The executor will also need to pay all applicable taxes and ask for a final income tax return (on the estate). It's often a good idea to establish an estate bank account for paying the final bills and expenses. If there isn't sufficient money available to pay all the creditors, then you may sell the estate's assets to get the needed money. In case there still isn't enough money, the state will prioritize creditor claims over other distributions.

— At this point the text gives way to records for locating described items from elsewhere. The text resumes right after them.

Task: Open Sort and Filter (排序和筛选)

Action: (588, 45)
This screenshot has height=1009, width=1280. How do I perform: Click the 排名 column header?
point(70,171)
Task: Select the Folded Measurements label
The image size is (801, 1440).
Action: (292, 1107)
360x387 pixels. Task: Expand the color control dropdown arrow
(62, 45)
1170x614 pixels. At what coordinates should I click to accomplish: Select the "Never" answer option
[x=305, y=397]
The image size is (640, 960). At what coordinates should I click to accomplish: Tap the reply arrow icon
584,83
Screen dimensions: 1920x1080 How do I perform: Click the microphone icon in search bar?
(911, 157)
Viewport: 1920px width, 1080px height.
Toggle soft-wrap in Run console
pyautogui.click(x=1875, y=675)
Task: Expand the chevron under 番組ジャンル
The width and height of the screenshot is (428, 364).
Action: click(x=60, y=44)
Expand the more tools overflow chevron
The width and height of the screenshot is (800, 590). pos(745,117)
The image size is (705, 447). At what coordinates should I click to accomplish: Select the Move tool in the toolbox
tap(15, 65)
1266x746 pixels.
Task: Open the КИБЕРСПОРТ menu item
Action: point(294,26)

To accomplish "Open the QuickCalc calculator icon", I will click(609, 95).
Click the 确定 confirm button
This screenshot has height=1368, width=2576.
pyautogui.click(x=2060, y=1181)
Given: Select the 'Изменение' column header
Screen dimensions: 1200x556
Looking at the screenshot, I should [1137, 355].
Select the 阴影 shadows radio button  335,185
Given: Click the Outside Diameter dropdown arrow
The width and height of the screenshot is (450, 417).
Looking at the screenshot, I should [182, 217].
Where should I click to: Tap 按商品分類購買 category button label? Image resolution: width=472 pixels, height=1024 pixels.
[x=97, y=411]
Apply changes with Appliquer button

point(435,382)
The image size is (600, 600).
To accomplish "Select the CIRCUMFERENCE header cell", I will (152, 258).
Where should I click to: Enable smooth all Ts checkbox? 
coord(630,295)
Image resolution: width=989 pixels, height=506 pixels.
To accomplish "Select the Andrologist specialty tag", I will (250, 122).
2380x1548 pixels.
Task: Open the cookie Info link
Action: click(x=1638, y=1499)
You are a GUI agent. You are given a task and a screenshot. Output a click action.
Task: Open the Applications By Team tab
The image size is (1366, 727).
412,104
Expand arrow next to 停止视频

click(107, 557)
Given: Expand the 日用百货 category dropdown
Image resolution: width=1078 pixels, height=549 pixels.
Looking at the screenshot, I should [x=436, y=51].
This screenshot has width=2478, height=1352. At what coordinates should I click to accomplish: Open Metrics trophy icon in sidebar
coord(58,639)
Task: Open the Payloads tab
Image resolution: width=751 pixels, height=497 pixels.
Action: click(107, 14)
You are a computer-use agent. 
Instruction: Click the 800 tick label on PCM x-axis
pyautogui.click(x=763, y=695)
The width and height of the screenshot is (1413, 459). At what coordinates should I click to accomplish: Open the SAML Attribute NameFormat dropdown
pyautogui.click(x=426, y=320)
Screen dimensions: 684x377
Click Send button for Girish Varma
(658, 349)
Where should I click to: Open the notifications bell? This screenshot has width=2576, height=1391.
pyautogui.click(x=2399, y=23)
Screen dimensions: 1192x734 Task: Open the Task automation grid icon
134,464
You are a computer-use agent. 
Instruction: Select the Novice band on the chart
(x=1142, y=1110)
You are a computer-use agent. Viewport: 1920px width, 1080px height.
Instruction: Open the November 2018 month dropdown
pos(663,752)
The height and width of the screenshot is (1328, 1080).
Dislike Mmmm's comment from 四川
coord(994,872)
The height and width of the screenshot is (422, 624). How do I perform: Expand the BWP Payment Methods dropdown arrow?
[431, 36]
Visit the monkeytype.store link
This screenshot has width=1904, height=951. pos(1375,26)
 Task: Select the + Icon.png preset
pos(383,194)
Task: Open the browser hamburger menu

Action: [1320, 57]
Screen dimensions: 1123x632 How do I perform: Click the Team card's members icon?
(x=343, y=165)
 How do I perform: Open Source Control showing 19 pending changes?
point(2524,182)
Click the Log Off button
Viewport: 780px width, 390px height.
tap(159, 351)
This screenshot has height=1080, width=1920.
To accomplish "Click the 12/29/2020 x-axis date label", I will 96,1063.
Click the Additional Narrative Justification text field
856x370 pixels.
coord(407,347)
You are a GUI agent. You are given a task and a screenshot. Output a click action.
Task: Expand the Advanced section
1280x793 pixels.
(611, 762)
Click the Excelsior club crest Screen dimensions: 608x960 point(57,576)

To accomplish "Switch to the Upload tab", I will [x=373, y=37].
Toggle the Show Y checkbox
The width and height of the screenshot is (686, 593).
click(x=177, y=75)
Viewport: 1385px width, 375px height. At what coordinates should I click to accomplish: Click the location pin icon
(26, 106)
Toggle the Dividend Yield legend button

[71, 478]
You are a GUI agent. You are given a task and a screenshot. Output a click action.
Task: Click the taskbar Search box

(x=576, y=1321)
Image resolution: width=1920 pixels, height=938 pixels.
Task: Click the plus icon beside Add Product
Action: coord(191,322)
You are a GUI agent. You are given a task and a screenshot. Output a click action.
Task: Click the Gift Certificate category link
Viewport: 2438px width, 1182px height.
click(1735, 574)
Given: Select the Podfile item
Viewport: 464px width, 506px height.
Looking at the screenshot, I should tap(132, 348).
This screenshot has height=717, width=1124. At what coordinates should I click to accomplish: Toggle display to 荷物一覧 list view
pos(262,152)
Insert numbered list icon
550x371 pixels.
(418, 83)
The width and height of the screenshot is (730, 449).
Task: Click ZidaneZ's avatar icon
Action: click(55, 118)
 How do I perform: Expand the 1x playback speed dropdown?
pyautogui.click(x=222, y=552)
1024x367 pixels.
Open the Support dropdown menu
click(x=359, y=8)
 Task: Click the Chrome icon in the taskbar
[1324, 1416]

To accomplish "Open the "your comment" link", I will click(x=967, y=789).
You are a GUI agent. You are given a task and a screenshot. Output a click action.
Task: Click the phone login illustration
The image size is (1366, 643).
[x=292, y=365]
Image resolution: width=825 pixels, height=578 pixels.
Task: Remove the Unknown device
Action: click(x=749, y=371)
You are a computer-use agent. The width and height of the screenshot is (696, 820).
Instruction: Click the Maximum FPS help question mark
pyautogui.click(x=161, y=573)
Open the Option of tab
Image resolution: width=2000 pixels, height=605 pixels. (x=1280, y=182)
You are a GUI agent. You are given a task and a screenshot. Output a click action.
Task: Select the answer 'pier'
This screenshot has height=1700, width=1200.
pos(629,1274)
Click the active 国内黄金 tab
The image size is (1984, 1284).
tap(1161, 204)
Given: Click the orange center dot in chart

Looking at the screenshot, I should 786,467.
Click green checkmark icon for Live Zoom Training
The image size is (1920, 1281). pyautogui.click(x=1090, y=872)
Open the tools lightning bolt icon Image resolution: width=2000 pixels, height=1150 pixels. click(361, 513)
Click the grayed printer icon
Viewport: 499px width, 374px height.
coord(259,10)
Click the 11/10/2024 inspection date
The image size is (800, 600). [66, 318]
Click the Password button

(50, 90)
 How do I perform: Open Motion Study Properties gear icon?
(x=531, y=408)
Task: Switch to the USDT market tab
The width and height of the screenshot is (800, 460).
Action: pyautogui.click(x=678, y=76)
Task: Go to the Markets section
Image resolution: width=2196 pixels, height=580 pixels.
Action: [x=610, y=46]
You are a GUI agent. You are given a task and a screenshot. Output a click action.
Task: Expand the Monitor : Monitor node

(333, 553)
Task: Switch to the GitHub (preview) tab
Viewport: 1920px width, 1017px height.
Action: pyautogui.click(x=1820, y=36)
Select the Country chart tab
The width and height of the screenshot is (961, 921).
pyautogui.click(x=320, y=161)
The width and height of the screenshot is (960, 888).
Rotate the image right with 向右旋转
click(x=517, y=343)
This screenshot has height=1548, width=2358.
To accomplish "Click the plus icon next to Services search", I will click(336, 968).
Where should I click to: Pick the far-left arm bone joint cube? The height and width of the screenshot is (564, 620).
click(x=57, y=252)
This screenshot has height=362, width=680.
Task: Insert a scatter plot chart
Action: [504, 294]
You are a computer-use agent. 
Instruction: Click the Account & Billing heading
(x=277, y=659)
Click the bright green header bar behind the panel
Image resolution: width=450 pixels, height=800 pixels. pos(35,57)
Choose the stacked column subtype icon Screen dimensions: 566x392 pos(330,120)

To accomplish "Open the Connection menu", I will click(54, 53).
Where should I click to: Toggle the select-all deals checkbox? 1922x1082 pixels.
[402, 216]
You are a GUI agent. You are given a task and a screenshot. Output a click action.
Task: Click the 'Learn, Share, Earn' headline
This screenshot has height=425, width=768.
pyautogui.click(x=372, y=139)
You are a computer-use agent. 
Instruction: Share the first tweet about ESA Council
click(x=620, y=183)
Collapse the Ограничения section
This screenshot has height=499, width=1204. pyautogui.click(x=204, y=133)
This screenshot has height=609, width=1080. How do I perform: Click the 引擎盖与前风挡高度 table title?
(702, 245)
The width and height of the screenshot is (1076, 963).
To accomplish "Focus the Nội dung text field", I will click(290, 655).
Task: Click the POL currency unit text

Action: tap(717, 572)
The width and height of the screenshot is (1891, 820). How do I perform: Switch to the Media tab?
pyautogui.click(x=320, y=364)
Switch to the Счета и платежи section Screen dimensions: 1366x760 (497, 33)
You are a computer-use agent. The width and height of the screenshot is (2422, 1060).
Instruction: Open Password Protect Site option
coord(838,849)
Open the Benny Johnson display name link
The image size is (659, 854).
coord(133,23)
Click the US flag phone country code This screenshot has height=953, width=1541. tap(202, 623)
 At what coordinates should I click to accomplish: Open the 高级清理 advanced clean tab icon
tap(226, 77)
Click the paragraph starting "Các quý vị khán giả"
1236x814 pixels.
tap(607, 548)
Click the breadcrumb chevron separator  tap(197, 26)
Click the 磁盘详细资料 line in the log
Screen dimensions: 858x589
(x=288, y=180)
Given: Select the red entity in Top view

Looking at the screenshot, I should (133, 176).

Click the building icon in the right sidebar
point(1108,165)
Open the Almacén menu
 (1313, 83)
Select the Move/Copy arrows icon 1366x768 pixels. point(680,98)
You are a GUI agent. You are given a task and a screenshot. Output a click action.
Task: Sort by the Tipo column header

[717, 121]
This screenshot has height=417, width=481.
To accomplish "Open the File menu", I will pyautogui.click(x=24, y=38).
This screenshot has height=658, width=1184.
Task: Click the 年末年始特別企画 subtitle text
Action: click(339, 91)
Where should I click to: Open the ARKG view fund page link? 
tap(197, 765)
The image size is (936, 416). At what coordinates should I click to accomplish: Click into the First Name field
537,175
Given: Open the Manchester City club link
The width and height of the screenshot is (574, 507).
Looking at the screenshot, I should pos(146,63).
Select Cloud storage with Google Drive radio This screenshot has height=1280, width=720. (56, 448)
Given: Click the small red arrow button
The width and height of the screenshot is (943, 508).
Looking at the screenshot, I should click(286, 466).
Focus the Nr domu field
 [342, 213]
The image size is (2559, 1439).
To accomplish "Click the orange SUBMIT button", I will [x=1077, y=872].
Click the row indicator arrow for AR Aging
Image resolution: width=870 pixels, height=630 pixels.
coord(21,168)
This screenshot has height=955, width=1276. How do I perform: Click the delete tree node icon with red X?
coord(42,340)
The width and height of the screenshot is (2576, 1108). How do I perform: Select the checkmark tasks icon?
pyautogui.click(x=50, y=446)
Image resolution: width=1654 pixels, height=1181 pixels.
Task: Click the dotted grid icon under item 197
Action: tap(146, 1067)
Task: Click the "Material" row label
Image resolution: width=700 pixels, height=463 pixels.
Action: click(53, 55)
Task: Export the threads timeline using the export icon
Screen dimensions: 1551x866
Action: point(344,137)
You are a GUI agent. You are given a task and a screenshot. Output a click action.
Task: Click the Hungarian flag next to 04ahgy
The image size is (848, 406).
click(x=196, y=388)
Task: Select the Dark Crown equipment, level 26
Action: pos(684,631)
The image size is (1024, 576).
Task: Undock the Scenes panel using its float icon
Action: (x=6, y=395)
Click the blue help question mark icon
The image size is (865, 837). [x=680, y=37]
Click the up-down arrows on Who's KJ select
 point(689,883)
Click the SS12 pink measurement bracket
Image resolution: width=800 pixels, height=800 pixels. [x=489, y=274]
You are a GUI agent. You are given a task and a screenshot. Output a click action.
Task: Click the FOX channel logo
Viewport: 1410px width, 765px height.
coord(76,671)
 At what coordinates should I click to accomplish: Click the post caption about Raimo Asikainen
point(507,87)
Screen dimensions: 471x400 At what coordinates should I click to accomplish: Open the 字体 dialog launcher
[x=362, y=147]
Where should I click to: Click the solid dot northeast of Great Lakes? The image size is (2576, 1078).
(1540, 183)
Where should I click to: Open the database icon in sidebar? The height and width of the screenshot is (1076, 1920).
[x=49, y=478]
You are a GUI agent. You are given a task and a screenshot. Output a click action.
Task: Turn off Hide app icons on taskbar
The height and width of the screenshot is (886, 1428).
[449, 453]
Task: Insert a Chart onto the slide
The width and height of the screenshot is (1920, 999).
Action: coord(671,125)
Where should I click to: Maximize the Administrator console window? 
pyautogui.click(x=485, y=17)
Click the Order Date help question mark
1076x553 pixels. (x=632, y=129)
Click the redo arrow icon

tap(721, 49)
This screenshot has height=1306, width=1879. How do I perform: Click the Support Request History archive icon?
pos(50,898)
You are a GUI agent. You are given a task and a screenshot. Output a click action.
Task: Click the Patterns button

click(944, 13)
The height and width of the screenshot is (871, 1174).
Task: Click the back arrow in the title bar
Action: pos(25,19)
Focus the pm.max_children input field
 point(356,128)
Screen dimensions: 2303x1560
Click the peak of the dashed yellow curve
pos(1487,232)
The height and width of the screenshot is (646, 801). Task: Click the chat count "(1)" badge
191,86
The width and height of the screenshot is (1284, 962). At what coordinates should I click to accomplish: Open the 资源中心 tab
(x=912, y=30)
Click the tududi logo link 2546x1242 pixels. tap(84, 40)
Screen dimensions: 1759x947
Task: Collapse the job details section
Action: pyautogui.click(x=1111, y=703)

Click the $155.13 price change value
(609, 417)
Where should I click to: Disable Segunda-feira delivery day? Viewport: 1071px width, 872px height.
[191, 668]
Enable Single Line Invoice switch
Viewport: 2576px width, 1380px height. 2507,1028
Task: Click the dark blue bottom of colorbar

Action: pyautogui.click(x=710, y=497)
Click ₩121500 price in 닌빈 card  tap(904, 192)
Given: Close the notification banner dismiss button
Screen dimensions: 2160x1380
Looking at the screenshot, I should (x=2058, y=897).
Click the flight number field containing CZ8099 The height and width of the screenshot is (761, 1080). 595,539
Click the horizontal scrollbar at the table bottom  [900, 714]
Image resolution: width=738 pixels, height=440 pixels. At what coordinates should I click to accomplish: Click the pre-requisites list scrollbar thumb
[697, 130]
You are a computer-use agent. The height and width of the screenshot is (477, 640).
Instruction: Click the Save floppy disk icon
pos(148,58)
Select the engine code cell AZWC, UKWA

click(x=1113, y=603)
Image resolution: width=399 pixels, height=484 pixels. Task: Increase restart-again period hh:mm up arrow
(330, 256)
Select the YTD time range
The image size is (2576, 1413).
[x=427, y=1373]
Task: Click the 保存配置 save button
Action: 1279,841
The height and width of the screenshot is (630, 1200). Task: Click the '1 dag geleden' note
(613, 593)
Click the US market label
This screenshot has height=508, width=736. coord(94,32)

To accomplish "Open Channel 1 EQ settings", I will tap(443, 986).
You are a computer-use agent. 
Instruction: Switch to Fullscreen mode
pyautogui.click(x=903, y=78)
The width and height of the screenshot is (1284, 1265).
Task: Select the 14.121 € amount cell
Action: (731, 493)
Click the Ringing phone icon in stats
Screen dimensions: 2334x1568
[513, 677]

Step 5 - Parcel Out Assets
After all debts, claims, taxes, and costs are paid, everything that remains goes to the deceased's legal successors. The distribution can go in accordance with the will (if there is one) or follow state intestate regulations. Distributing estate assets can demand transferring ownership of bonds, vehicles, or immovable property via deeds or titles.
Step 6 - Close The Estate
Once everything is distributed, the final step is to execute a final account of the estate. You have to present all receipts and records that outline everything you have done to the court. Only then the estate can be closed finally. The court will afterward discharge you from your role as executor, and your job will be officially over.
Taking all the steps into consideration, it's not surprising at all that the entire probate process may take several months, a year, or even longer, depending on the extent of the probate estate. To close an estate successfully always demands attention to detail and a systematic approach. Therefore, go over this article again, if necessary, to get a detailed understanding of the probate process in California.